## Information supplied
# # # # #

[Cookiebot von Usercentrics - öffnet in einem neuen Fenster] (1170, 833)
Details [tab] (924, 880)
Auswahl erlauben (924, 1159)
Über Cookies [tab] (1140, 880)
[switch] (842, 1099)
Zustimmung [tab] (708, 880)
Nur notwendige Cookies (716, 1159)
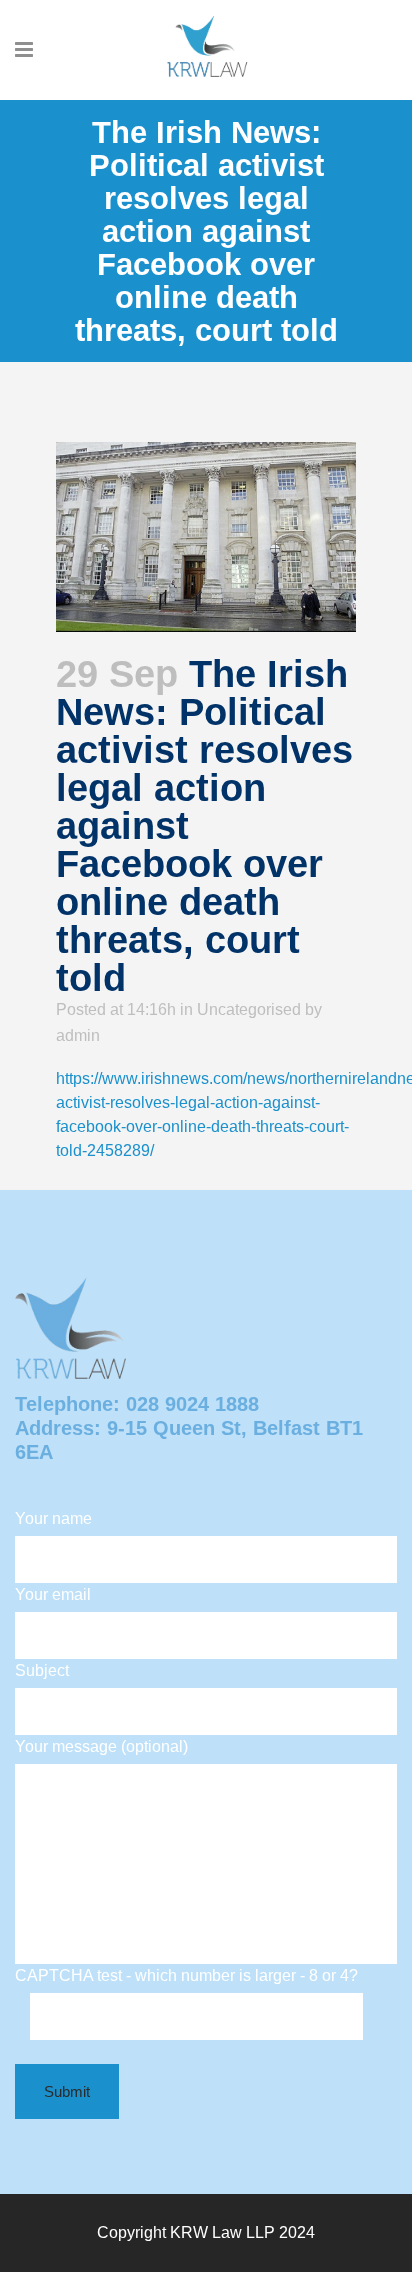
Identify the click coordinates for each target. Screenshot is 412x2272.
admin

# # # # #

## The problem
Begin with the line that contains "Auswahl erlauben (924, 1159)" and copy every line through the end of the listing, exactly as written, both ends included. Pictures are not part of the copy.

## Solution below
Auswahl erlauben (924, 1159)
Über Cookies [tab] (1140, 880)
[switch] (842, 1099)
Zustimmung [tab] (708, 880)
Nur notwendige Cookies (716, 1159)
Identify the click coordinates for each target. Screenshot is 412x2272.
admin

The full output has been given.